私には「ふるさと」のイメージがない。
映画やドラマでは田舎に帰った主人公が昔泳いだ川、虫取りをした森を歩きながら懐かしく昔を思い出すシーンがあるが、私が似たようなことを思い浮かべるとすれば舗装された道、コンクリートで固められた紫色の川である。英才教育こそされなかったが、いまのテレビゲーム世代の子供と何も変わるところはなく、どの草でどんなおもちゃができるなんて何一つ、自分の経験としては知らない。
人間というのは自然のめぐみの中で生きる動物なのだろうか、こんな私でも、田舎に帰ったドラマの主人公が照りつける日差しと、つんざくような蝉の鳴き声の中を一日中虫取りをした思い出に浸るシーンがあると、あり得ないはずなのに妙に懐かしいような気になる。
しかし、それは映像の中のものでしかない。
都会来て 夕立前の 風忘れ
いつか、ラジオでこんな俳句が紹介されていた。夕立前の風の皮膚感覚、におい、それが都会に来たら無臭の中で過ごすようになってしまい、すっかり忘れていた、ということなのだろう。私のふるさとは映像の中にしかないから、この感覚は残念ながら、懐かしいような気にすらさせてくれない。

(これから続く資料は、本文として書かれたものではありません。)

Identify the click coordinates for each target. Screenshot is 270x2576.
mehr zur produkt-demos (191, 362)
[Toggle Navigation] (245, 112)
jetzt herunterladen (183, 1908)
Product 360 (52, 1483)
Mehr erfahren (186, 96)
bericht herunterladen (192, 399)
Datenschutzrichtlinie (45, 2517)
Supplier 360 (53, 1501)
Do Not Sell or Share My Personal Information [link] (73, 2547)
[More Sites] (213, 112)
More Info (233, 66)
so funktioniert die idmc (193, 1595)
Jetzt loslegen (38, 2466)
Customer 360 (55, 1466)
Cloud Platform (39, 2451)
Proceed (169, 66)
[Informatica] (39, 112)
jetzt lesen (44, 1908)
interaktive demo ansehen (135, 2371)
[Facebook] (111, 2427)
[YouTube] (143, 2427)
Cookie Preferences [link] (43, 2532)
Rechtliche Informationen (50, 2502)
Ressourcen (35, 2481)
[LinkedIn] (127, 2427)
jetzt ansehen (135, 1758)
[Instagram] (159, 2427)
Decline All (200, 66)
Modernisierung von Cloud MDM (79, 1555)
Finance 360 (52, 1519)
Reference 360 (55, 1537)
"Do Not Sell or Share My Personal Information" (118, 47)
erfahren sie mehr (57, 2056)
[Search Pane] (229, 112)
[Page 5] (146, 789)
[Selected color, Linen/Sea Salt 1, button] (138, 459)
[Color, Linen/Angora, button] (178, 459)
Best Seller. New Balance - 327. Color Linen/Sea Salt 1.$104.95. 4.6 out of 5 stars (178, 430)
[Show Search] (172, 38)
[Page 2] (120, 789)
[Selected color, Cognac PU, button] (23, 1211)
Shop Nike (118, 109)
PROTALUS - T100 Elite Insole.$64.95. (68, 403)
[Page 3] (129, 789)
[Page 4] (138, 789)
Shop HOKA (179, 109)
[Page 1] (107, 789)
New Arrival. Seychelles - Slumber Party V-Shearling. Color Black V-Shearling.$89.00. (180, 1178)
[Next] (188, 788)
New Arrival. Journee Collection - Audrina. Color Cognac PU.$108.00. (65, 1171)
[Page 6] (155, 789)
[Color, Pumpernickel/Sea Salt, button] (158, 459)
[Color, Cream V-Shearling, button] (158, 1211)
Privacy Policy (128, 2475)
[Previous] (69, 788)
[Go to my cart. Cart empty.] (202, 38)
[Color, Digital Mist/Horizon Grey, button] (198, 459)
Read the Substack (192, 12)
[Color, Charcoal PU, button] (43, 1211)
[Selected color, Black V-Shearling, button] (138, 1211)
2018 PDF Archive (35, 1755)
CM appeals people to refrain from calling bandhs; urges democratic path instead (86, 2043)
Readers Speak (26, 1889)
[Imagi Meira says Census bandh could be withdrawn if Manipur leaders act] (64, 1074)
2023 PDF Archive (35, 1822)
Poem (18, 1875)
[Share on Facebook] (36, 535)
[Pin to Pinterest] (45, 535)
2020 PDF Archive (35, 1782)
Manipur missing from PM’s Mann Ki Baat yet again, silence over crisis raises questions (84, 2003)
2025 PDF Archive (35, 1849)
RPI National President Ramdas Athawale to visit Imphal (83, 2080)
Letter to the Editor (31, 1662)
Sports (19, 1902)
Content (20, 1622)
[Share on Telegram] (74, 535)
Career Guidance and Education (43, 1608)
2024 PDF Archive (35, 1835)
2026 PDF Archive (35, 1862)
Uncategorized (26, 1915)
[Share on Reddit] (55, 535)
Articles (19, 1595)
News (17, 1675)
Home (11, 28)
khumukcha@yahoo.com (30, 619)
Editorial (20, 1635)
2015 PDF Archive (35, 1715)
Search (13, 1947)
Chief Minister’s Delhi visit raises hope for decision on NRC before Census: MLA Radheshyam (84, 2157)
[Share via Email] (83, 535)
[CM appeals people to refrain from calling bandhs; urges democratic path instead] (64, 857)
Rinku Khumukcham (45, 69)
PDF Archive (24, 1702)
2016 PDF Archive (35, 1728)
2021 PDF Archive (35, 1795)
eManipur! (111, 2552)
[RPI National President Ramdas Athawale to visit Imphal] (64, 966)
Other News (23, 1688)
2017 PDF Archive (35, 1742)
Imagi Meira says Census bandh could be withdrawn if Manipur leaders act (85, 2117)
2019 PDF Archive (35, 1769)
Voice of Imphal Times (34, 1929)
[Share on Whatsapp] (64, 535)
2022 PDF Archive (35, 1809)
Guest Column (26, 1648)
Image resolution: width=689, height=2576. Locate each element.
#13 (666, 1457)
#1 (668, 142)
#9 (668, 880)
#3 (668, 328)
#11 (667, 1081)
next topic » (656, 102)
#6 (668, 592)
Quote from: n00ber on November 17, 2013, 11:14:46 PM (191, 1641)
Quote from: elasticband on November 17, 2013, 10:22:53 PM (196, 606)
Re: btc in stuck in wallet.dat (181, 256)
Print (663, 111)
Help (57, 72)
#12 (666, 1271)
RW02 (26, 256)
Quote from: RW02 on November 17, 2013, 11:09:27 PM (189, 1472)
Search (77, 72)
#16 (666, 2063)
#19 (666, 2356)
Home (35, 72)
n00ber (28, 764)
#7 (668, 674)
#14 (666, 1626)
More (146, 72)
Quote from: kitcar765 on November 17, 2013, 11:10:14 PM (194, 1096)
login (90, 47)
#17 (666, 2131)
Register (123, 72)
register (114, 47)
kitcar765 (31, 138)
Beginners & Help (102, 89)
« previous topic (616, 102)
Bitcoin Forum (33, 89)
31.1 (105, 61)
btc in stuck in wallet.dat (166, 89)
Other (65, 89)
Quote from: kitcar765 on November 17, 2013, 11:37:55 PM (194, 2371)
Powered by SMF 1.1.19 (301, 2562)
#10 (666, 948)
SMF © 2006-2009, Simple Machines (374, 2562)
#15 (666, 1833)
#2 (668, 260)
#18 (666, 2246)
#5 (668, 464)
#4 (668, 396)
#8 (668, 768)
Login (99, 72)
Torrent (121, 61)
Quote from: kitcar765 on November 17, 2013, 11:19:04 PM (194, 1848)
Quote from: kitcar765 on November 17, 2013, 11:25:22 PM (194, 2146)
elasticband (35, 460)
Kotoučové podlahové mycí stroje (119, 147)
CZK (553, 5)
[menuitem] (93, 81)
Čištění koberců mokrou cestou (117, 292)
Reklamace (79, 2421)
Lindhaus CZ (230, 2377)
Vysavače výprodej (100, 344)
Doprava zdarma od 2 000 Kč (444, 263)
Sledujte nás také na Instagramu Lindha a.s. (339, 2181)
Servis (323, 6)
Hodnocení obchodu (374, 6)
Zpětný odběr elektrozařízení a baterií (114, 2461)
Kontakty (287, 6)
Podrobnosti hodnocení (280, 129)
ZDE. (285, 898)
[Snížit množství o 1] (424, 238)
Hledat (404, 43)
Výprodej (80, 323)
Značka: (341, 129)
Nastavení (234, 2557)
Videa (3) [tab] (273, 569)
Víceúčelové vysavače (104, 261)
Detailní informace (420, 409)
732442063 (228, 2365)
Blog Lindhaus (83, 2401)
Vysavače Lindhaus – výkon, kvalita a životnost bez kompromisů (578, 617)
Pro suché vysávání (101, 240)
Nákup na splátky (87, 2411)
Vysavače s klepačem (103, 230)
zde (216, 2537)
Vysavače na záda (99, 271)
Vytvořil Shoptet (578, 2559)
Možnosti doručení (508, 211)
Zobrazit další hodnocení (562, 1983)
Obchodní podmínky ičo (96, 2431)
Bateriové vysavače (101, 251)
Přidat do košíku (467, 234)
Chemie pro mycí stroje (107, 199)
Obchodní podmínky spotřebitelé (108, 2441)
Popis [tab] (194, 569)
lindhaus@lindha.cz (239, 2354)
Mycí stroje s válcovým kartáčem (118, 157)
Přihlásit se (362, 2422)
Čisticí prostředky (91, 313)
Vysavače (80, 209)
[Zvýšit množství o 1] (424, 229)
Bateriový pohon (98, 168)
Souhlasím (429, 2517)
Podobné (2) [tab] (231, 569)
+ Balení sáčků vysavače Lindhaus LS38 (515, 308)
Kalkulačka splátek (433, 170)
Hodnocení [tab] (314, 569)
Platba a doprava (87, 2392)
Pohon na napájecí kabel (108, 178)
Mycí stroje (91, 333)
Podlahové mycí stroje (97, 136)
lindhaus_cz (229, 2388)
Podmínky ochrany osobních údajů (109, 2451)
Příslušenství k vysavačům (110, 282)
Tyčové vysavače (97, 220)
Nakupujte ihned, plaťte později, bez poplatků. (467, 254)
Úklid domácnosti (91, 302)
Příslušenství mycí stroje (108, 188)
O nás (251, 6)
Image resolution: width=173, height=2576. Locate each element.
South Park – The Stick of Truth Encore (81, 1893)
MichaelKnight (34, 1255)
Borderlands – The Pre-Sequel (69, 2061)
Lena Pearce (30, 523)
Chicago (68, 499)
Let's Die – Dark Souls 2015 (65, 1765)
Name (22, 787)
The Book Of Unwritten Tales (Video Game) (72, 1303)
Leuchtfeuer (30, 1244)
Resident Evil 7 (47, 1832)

最近生ゴミのコンポストに結構凝っている。ダンボール箱にピートモスとくん炭をいれてかき混ぜ、生ゴミを入れるだけ。1週間ほどすると、発熱して土のような臭いがしてくる。かき混ぜるとゴミの臭いではなく、土の臭いがする、私の知らない臭いだが、勝手に都会の片隅で、臭いのある「ふるさと」を味わっている。最終的には庭に撒いて、花や野菜の肥料として使う。狭いけれど田舎の土地ってこんな感じかな、と勝手に思う。
そういうとき、映像だけじゃない、やっぱり人間は自然の恵みの中で生きる動物なのではないか、と感じる。
こういう生活の中から少しずつふるさとを取り戻していく作業が、私のようにふるさとの欠落した人間にもできる。それは日本列島改造で全国にブルドーザーが走るとか、ふるさと創生でお金を撒くとか、美しい国とご大層に国家が上から与えてくださるというものではなく、懐かしさやにおいを求める一人一人の自然な気持ちの延長上にあるもののような気がする。
10日だと思っていたところ、さっき書けと言われてあわてて書いたのでちょっとまとまりがないかもしれません。0時になってしまいましたので、とにかく投稿させていただきました。